- Born: December 3, 1971 (age 53) Kingston, Ontario

Team
- Curling club: Listowel Curling Club, Listowel, ON
- Skip: Cathy Auld
- Third: Erin Morrissey
- Second: Erica Hopson
- Lead: Kim Brown

Curling career
- Member Association: Ontario
- Top CTRS ranking: 15th (2009–10, 2012–13)

= Cathy Auld =

Canadian curler (born 1971)

Catherine "Cathy" Auld (born December 3, 1971) is a Canadian curler from Toronto.

==Career==
Auld was a longtime member of the Alison Goring rink. Auld played third for the team until 2006 when she was promoted to last rock thrower when Goring moved to throwing lead rocks. The team found success together with this lineup modification. At the 2007 Ontario Scotties Tournament of Hearts, they finished the round robin with a 7-2 record. This was enough to secure a playoff spot and they faced Sherry Middaugh in the 3-4 game. However, they lost the game. The team qualified for the 2008 Ontario Scotties Tournament of Hearts, where they completed the round robin with a 6-3 record. They made it to the playoffs, winning the 3-4 game over Janet McGhee and took on Middaugh in the semifinal, again suffering a loss. The team's success was capped at the 2009 Ontario Scotties Tournament of Hearts, where they finished the round robin with a 5-4 record. The team won two tiebreakers to advance to the playoffs, where for the third consecutive year they met Middaugh. This time they captured the 3-4 game, advancing to the semi-final, where they faced and defeated Julie Hastings. The final was against Thunder Bay's Krista McCarville, where the team came up short, losing the championship.

> **Task 1**
Summarize the article on Cathy Auld in two sentences.
> **Task 2**
According to the article on Cathy Auld, are these statements correct? Answer yes or no for each, quoting the words that decide it. (a) Auld began throwing last rocks for the team in 2006. (b) At the 2008 Ontario Scotties Tournament of Hearts, the team finished the round robin with a 7-2 record. (c) The team played Julie Hastings in the 2009 final.
> **Task 3**
Carry on the article on Cathy Auld from the point where it stops.

> **Extracted information**
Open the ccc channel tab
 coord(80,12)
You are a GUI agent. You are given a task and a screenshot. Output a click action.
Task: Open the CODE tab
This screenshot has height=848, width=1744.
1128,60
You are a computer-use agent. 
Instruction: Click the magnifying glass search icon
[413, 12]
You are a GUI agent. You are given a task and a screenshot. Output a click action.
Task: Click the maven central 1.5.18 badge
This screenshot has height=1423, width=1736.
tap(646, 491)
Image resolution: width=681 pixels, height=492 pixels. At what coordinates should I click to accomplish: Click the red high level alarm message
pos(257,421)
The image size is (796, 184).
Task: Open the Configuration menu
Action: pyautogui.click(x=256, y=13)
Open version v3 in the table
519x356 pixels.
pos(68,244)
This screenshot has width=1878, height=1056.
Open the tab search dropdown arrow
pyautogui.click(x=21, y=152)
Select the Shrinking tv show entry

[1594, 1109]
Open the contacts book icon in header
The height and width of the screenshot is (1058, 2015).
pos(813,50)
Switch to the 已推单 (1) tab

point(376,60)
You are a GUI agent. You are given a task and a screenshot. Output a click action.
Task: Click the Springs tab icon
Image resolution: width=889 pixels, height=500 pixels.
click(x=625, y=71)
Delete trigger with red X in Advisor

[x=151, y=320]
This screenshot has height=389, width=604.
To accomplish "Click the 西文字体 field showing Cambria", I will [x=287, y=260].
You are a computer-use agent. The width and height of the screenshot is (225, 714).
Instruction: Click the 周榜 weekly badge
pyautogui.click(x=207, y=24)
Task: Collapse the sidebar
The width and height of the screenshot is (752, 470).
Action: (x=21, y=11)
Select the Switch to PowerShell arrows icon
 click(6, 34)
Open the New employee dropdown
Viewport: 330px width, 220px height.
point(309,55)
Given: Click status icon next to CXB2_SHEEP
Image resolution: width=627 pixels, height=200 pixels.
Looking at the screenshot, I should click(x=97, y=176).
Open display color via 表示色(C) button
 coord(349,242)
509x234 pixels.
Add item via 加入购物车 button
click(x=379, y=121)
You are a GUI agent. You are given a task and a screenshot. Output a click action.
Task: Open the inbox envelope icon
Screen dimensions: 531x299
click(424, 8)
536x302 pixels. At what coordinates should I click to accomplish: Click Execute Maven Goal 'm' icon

> **Exercise answer 1**
Cathy Auld, born December 3, 1971, is a Canadian curler from Toronto who spent many years on the Alison Goring rink and moved from third to last rock thrower in 2006. With that lineup the team reached the playoffs at the Ontario Scotties Tournament of Hearts in 2007, 2008 and 2009, losing to Sherry Middaugh in the first two years, then beating Middaugh and Julie Hastings in 2009 before losing the final to Krista McCarville.

> **Exercise answer 2**
(a) Yes: "Auld played third for the team until 2006 when she was promoted to last rock thrower."
(b) No: "they completed the round robin with a 6-3 record."
(c) No: "The final was against Thunder Bay's Krista McCarville."

> **Exercise answer 3**
At the end of the 2008/2009 curling season, Auld left the Goring team to form a new squad, taking longtime teammate Cheryl McPherson along with her. They found immediate success qualifying for the 2010 Ontario Scotties Tournament of Hearts, where they would finish round robin with a 6-3 record. For the fourth consecutive year, Auld would make the playoffs, but once again lost the 3-4 game, this time to Jacqueline Harrison. After the 2009/2010 season, McPherson left the team, and returned to play with Alison Goring, a move that Auld would not recover from. Her new squad failed to qualify for the 2011 Ontario Scotties Tournament of Hearts.

With a new line up going into the 2011/12 curling season, Auld found success on the curling tour, and once again qualifying for the 2012 Ontario Scotties Tournament of Hearts, defeating two former Ontario Champions, Rachel Homan and Jenn Hanna in the regional playdowns to qualify for the provincials. Auld's team started well at the event, winning five out of six games, but lost three straight, one loss too many to qualify playoffs. A critical steal in the eleventh end by Sherry Middaugh in Draw 8, and a steal by Krista McCarville in the tenth end of Draw 10 that closed the door on the playoffs on Auld.

As of 2018, Auld has played in 13 provincial championships. In 1995 she played for Pam Leavitt. In 1997 she played for Kristin Turcotte. She did not return to the provincial Tournament of Hearts until 2007 when she joined the Goring rink.

==Personal life==
Auld has also been the CFO of several publicly traded biotechnology companies in Canada. She currently owns Catherine Auld Consulting, in Toronto.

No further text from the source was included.